There’s no such thing as “fearless”

It’s not a coincidence my work now centres around the idea of “inspiration”, which is the flow of creative life-force energy through our bodies into the world. I teach people how to tap into their own creative capacity and use it to bring their work to life. My own fear had been trying to help me learn how to do this from an early age, but my panic attacks delayed my tutelage. If I had paid attention to fear sooner, I may have been able to prevent so much suffering in my life, and perhaps in the lives of others.

What I offer now from my own real-life experience is a simple practice to help build a mutually beneficial relationship with fear.

Four practices to befriending fear:

  1. Breathe it in.
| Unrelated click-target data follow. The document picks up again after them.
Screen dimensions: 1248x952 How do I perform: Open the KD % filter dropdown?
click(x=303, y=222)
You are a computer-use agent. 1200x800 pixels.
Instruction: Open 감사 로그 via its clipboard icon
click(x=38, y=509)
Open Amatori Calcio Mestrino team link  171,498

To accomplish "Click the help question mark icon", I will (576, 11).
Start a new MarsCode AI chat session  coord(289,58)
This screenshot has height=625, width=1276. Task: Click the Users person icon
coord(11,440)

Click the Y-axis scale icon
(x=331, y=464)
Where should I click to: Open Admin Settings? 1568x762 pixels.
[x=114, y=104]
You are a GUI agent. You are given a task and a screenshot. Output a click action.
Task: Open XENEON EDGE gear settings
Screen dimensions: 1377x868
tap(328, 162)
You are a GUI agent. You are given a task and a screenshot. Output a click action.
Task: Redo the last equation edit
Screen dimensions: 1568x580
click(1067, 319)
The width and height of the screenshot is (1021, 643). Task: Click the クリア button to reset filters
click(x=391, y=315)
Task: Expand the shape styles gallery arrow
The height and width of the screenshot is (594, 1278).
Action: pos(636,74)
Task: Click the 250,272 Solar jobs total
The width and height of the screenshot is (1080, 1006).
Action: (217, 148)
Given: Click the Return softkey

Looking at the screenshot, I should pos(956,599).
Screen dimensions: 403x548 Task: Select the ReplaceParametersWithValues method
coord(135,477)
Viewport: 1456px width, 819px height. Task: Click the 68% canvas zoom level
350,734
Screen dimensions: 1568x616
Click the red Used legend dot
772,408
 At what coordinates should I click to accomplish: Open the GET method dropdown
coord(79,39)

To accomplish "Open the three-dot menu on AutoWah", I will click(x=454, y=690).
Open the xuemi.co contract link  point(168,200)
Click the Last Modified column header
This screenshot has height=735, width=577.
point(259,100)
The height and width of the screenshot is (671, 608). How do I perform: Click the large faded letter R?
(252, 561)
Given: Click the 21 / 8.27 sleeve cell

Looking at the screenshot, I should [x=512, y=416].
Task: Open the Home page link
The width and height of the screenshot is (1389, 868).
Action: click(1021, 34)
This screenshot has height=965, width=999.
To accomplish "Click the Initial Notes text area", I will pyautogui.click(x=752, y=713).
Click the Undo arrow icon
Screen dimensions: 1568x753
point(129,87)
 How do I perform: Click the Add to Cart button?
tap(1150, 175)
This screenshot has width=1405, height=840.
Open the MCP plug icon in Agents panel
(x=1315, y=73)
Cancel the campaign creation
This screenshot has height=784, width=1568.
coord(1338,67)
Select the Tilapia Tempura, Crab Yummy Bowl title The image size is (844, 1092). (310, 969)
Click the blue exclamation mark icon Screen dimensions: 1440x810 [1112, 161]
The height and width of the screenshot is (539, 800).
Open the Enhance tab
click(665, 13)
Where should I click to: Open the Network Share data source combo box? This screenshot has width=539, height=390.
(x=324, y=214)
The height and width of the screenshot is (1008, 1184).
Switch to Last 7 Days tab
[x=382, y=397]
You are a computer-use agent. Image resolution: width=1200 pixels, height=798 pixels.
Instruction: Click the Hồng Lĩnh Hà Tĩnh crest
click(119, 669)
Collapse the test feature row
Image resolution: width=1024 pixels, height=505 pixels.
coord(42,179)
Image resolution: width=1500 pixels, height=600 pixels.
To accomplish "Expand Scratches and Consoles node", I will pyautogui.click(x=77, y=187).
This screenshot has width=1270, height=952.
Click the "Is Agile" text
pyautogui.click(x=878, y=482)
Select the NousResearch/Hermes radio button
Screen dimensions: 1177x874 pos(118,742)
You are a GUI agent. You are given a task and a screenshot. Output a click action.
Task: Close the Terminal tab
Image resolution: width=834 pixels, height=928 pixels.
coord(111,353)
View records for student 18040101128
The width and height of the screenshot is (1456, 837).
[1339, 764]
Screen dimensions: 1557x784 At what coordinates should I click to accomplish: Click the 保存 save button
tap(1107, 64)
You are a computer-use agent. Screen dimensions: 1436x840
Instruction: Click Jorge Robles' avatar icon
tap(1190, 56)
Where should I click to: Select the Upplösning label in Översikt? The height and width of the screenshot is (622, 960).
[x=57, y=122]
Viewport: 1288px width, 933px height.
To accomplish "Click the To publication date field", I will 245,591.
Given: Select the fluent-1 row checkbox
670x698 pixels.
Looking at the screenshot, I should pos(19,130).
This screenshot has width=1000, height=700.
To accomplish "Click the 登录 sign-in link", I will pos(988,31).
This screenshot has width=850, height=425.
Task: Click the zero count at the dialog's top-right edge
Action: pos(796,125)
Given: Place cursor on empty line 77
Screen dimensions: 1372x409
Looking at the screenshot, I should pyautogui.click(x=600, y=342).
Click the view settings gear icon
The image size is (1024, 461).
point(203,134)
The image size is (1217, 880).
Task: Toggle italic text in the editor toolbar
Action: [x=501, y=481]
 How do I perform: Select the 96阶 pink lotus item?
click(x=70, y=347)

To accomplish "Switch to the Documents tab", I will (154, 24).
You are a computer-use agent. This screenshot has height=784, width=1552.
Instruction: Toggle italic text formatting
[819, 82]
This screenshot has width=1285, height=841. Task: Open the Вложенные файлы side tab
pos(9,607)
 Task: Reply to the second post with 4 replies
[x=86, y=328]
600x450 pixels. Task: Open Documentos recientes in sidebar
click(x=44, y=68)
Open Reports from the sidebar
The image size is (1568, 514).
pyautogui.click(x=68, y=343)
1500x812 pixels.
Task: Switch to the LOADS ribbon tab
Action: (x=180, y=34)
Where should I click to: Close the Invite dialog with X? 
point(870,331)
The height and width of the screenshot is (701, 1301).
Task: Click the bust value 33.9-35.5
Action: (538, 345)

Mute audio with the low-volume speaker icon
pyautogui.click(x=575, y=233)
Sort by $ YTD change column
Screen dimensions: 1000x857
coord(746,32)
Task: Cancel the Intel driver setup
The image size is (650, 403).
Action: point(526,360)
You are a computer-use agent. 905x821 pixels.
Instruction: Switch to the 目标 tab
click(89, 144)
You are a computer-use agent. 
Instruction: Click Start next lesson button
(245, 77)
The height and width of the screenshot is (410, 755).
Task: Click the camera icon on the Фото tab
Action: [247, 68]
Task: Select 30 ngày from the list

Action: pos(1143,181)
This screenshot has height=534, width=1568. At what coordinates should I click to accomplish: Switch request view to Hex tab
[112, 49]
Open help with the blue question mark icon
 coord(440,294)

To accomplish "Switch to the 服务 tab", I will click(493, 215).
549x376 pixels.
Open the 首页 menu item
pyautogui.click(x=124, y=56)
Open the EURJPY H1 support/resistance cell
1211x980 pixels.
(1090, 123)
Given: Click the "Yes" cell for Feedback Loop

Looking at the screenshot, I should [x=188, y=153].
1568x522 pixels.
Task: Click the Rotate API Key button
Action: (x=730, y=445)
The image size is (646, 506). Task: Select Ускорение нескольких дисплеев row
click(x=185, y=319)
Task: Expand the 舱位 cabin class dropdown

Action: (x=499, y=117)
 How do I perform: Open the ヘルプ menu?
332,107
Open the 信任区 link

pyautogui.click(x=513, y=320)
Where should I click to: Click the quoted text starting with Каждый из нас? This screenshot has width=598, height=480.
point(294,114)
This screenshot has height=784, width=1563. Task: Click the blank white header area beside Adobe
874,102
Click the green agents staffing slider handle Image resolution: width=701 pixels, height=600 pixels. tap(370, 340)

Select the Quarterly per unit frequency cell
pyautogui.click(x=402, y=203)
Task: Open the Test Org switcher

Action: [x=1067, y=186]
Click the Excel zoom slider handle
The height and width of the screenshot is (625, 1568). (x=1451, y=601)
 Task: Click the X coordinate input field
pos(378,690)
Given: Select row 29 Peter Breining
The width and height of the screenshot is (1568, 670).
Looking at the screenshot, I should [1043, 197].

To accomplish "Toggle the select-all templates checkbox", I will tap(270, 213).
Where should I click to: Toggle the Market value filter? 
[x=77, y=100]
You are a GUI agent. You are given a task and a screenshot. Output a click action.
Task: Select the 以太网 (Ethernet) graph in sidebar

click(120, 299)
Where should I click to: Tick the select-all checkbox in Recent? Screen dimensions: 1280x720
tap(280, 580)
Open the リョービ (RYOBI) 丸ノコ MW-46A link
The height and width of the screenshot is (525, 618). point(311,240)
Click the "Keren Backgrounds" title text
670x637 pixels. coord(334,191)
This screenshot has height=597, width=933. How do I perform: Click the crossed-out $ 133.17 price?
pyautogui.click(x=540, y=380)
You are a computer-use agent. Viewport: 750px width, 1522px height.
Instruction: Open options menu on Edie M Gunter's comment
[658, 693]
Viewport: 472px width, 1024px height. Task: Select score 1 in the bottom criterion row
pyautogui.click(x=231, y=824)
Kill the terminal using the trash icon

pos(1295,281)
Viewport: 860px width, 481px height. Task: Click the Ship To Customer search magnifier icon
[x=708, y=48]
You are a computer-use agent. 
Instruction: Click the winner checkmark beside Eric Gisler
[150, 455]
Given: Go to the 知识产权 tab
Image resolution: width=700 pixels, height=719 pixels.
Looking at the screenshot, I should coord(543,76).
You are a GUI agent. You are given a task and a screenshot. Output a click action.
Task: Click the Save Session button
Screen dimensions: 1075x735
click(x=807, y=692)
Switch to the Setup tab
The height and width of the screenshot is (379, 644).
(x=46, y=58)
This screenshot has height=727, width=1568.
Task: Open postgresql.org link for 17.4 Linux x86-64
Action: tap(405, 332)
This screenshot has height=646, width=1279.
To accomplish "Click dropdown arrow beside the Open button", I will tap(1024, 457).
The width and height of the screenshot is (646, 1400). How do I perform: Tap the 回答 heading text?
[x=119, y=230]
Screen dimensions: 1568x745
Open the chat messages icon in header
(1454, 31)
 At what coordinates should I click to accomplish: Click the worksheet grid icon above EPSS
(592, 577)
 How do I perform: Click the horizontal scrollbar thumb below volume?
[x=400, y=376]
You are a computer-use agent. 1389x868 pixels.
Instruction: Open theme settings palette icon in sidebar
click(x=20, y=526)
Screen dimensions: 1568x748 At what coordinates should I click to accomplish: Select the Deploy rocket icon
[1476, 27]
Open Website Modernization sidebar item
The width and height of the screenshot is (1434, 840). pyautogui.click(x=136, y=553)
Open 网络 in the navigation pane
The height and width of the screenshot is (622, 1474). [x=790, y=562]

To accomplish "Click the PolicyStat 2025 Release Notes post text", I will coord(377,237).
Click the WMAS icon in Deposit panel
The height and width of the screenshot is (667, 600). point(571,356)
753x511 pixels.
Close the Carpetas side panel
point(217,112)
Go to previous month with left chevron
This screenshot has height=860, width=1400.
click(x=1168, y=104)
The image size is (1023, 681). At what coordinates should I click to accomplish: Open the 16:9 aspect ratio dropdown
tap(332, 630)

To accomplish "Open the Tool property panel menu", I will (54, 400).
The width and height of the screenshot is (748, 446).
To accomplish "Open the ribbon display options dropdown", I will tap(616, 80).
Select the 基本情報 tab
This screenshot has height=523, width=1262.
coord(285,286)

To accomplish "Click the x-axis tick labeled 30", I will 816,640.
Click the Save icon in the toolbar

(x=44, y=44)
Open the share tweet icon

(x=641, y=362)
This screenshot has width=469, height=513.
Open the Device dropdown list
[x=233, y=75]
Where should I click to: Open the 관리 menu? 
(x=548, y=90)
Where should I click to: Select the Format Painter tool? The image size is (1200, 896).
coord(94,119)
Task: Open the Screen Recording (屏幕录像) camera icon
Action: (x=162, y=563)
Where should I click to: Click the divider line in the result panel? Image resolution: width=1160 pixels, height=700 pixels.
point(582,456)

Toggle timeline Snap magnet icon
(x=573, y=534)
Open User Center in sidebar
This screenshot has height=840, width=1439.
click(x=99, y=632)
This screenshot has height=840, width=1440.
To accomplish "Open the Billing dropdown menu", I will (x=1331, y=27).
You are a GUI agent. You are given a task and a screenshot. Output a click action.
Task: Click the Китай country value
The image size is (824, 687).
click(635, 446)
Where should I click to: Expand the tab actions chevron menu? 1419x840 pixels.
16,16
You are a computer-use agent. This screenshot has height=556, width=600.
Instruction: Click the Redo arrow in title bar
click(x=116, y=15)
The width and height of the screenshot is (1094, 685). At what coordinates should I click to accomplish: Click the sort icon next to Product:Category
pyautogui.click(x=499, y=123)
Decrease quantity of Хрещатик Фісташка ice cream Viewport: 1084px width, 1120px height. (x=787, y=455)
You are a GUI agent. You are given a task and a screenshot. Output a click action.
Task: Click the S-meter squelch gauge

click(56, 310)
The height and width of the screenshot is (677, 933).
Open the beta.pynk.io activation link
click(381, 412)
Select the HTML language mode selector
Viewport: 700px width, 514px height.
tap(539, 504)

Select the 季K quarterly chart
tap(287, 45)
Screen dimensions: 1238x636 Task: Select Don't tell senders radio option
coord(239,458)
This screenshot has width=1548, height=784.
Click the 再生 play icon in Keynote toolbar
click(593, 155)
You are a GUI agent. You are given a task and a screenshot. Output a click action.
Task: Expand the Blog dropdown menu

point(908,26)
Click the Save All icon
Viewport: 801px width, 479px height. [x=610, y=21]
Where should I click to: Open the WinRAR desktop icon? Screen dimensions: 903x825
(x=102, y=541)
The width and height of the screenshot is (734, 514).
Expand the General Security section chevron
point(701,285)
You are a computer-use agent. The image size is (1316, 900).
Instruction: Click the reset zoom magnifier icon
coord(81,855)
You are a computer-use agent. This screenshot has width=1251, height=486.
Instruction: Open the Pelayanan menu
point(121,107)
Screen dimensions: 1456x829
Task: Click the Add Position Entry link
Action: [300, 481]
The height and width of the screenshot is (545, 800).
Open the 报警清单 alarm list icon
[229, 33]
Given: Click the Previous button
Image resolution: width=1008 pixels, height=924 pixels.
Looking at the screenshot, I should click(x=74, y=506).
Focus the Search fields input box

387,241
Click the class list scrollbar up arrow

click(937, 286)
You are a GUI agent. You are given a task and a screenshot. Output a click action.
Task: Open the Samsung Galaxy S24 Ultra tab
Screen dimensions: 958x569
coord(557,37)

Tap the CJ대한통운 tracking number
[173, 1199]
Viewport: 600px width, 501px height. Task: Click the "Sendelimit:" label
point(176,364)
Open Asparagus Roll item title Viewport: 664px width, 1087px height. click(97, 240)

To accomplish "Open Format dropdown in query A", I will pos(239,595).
Open to the sensations in your body. Feel its location, its intensity, its shape, its colour.
  2. Allow it to be. Meet it without resistance. Look it in the eye. Welcome it closer to you.
  3. Honour its service. Acknowledge it wants to keep you safe. Find out what it wants you to know. Understand how it’s trying to protect you. Thank it for its insights.
  4. Assign it a new role. Advise it how to be in service to you. Give it a task so that it can fulfill its intention.

The fourth practice is key to having your fear serve you. Let it be part of your journey. Give it something to do that helps it fulfill its role as a protector. You might be pleasantly surprised by the good it can bring to your life and how it may inform your inspired work.

Now with my work, I am putting myself onto a stage. Not one with 20,000 screaming fans, mind you, but it’s vulnerable nonetheless. I still don’t perceive myself as “fearless”. I don’t believe there is such a thing. What I do believe is that we can harness fear to access the greatest good in ourselves and in others. If we invite fear to be our friend, it can actually become in service to us all.